Acute cocoa flavanols intake improves cerebral hemodynamics while maintaining brain activity and cognitive performance in moderate hypoxia

• Published in: Psychopharmacology Vol. 235; no. 9; pp. 2597 - 2608
• Main Authors: Decroix, L., De Pauw, K., Van Cutsem, J., Pattyn, N., Heyman, E., Meeusen, R.
• Format: Journal Article
• Language: English
• Published: Berlin/Heidelberg Springer Berlin Heidelberg 01.09.2018; Springer; Springer Nature B.V
• Subjects: Analysis; Anoxia; Biomedical and Life Sciences; Biomedicine; Cerebral circulation; Circulatory system; Cocoa; Cognitive ability; Cognitive tasks; Cortex (motor); Decision making; EEG; Epicatechin; Exposure; Flavanols; Flavonoids; Health aspects; Hemodynamics; Hypoxia; Infrared analysis; Infrared spectra; Infrared spectroscopy; Near infrared radiation; Neurosciences; Optical tracking; Orientation behavior; Original Investigation; Pharmacology/Toxicology; Physiological aspects; Prefrontal cortex; Psychiatry; Task complexity; Visual cortex; Visual tasks; Cocoa flavanol; Cognitive performance; Electroencephalogram; Functional near-infrared spectroscopy
• ISSN: 0033-3158; 1432-2072
• DOI: 10.1007/s00213-018-4952-2

Introduction Acute cocoa flavanols (CF) intake has been suggested to modulate cognitive function and neurovascular coupling (NVC). Whether increased NVC is solely driven by improved vascular responsiveness or also by neuronal activity remains unknown.
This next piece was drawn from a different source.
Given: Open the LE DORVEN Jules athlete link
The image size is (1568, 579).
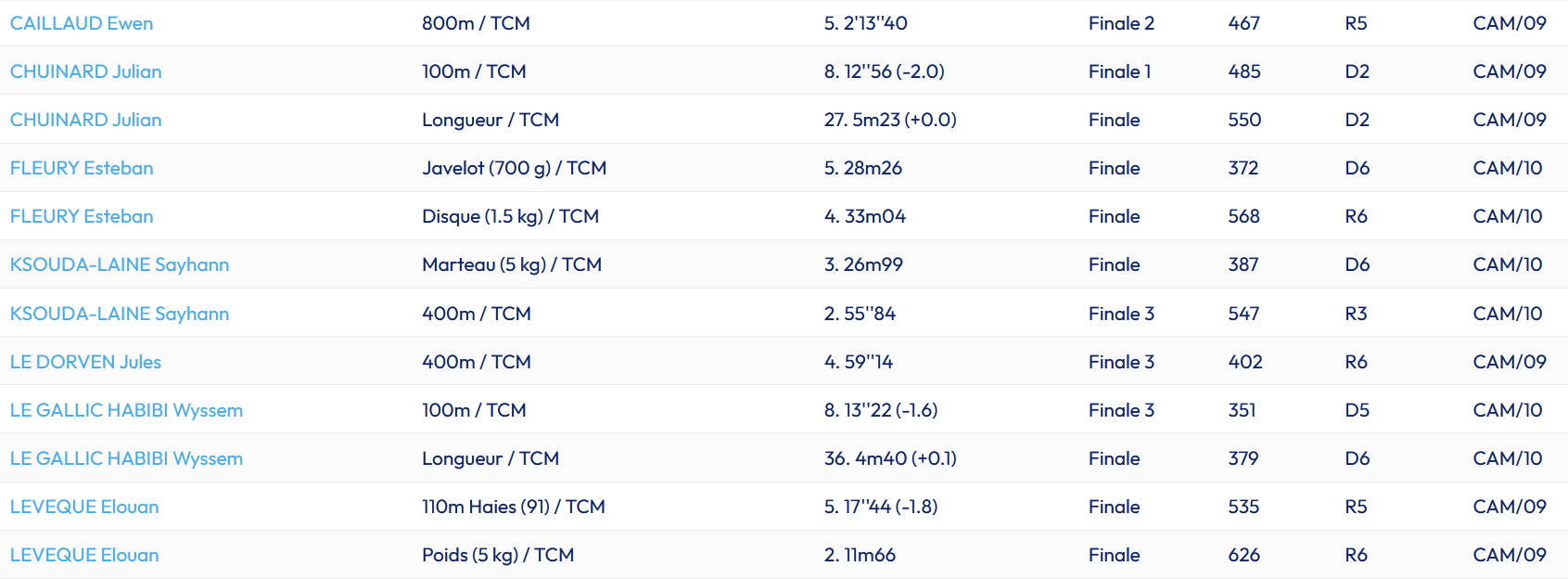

This study investigated the effects of acute CF intake on cognitive performance, NVC, and neuronal activity in healthy subjects in normoxia and hypoxia (4000 m simulated altitude; 12.7% O 2 ). Methods Twenty healthy subjects (age 23.2 ± 4.3 years) performed four trials. Participants performed a Stroop task and “cognition” battery 2 h after acute CF (530 mg CF, 100 mg epicatechin) or placebo intake, and 30 min after initial exposure to hypoxia or normoxia. Electroencephalogram and functional near-infrared spectroscopy were used to analyze hemodynamic changes and neuronal activity. Results CF enhanced NVC in the right prefrontal cortex during several tasks (risk decision making, visual tracking, complex scanning, spatial orientation), while neuronal activity was not affected. CF improved abstract thinking in normoxia, but not in hypoxia and did not improve other cognitive performances. Hypoxia decreased accuracy on the Stroop task, but performance on other cognitive tasks was preserved. NVC and neuronal activity during cognitive tasks were similar in hypoxia vs. normoxia, with the exception of increased β activity in the primary motor cortex during abstract thinking. Conclusions Acute CF intake improved NVC, but did not affect neuronal activity and cognitive performance in both normoxia and hypoxia. Most cognitive functions, as well as NVC and neuronal activity, did not decline by acute exposure to moderate hypoxia in healthy subjects.